JAC Online

It's Jesus or Hell
by Major Stephen Court

 

Don’t shoot the messenger.  It’s Catherine Booth who said it first, not me.  And, actually, though Booth crafted it in pithy fashion, it’s not like it is new doctrine.

 

After all, “There is no one else who can rescue us, and there is no other name under heaven given to any human by whom we may be rescued” (Acts 4:12 Voice).

 

That’s talking about our Jesus.  And the ‘rescue’ bit implies that we need rescue or we’ll be ‘endangered’ / ‘imprisoned’ / ‘abandoned’ / ‘jeopardized’ (choose your favorite antonym) or we’ll remain separate from God through into eternity… which, according to the Bible, is geographically identified as hell.

 

And, “Jesus explained, “I am the Way, I am the Truth, and I am the Life. No one comes next to the Father except through union with Me.
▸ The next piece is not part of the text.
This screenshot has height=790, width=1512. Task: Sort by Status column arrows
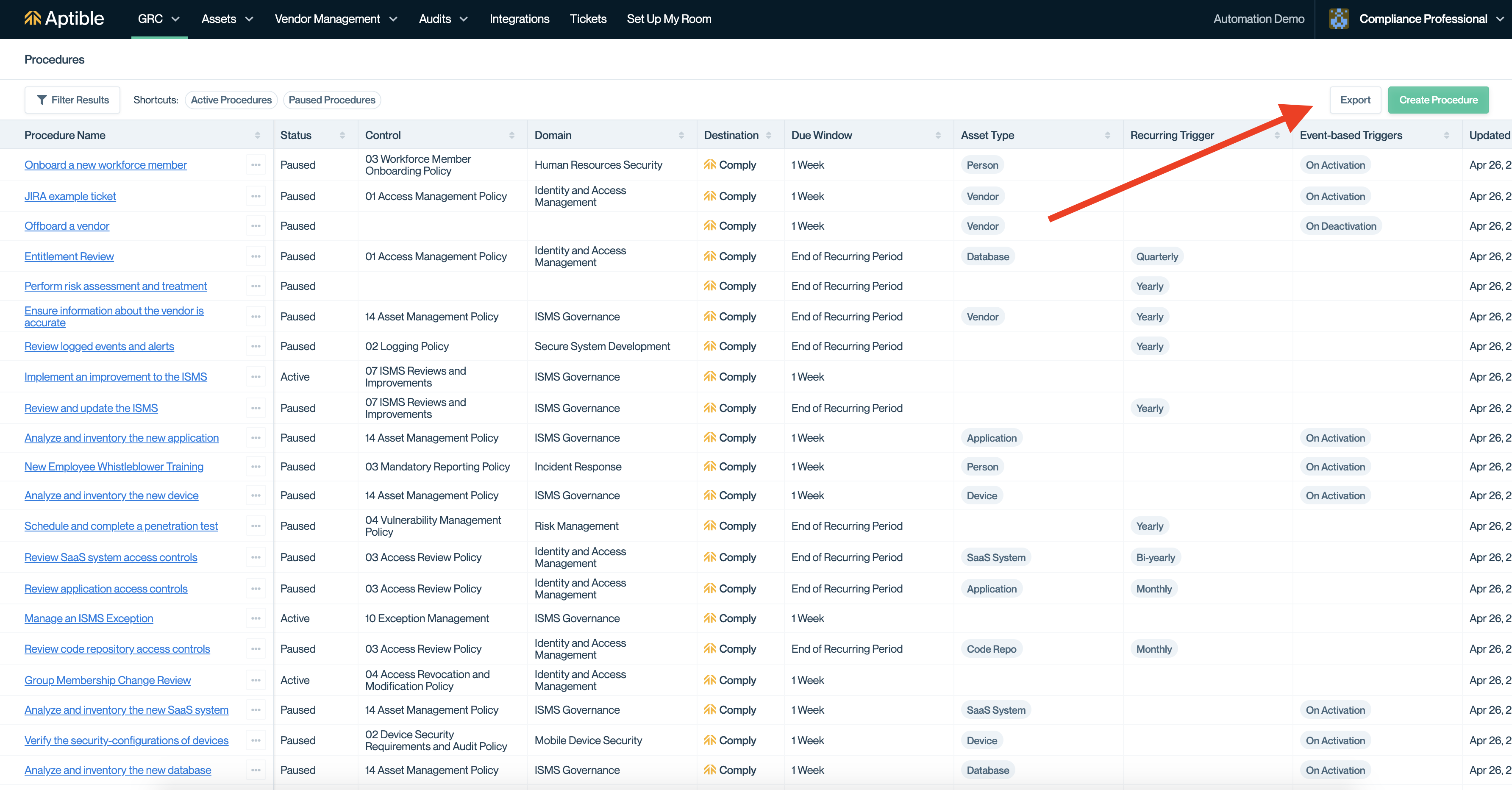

To know Me is to know my Father too” (John 14:6 Voice).

 

This is the second exclusive ‘rescuer’ claim.  ‘No one else’ and ‘no other name’ from Acts 4:12 is now bolstered by ‘no one comes… except through… Me’ in John 14:6.

 

But how can Jesus be the only way to be rescued from sin and hell?  According to Peter, He fought the good fight for us: (1 Peter 3:18 Message): “That’s what Christ did definitively: suffered because of others’ sins, the Righteous One for the unrighteous ones.  He went through it all—was put to death and then made alive—to bring us to God.”

 

But such a concise dictum as Booth’s implies as much as it elucidates.

 

After all, how does one properly appropriate Jesus?  The author of ‘Hebrews’ has an answer: “But we are certainly not those who are held back by fear and perish; we are among those who have faith and experience true life!” (Hebrews 10:39)

 

And four axiomatic words can’t begin to explicate atonement.  Paul takes a stab at it, here:

 

“For we must never forget that He rescued us from the power of darkness, and re-established us in the kingdom of His beloved Son, that is, in the kingdom of light.  For it is by His Son alone that we have been redeemed and have had our sins forgiven.” (Colossians 1:13-14 Phillips).

 

Peter takes his shot, here:

 

“He personally carried the load of our sins in His own body when He died on the cross so that we can be finished with sin and live a good life from now on. For His wounds have healed ours!  Like sheep you wandered away from God, but now you have returned to your Shepherd, the Guardian of your souls who keeps you safe from all attacks” (1 Peter 2:24-25 TLB).

 

And, of course, Jesus, whose whole life exegetes this truth, simply sums it up, thus: “For God so loved the world that He gave His one and only Son, that whoever believes in Him shall not perish but have eternal life” (John 3:16 NIV).

 

So, we’re agreed that ‘it’s Jesus or hell’.  We’re just not sure, I’m guessing (at your thoughts), it is the optimal evangelistic approach to stick on your bumper sticker or as your email signature or as your conversational opener.  Well…

 

We’ll agree that if you throw it out there in cavalier fashion it will likely offend or elicit derision.  So, heart-intention is crucial.

 

And, what if it is offered not as a condemnation but as an invitation?  Not ‘arms-crossed’ or ‘finger-pointing’ but open-handed and winsome?  It turns out that tone of voice is also pivotal.

 

For the sake of discussion, we’ll concede that, even with a holy heart-intention and appealing tone of voice, it might not always be the preferred evangelistic line for you to use.

 

But, let’s consider context.  Catherine Booth performed her most famous preaching in the west end of London to churchified crowds (diplomatically, we might stipulate here that they were self-identifying ‘Christians’).  Her invention of the maxim wasn’t exactly evangelistic.  It was more accurately exhortative.  She was pressing slacker Christians of fundamental truth to motivate them to evangelize lost people.

 

So, try out these words again, in your mind’s-eye, with the listeners being a group of Christians, maybe like at a Sunday morning holiness meeting peopled by a bunch of regulars who have been attending ‘forever’ without any new faces (implying lack of evangelism, among other things).  The preacher might infer that the regulars are slacker Christians (at best) as they aren’t effectively evangelizing.  And she might go further in deducing that they might not evangelize because they might not really believe all those Bible verses we’ve quoted above.  In this context it is very easy to hear Catherine firing up and shouting to these somnolent saints, “It’s Jesus or hell!”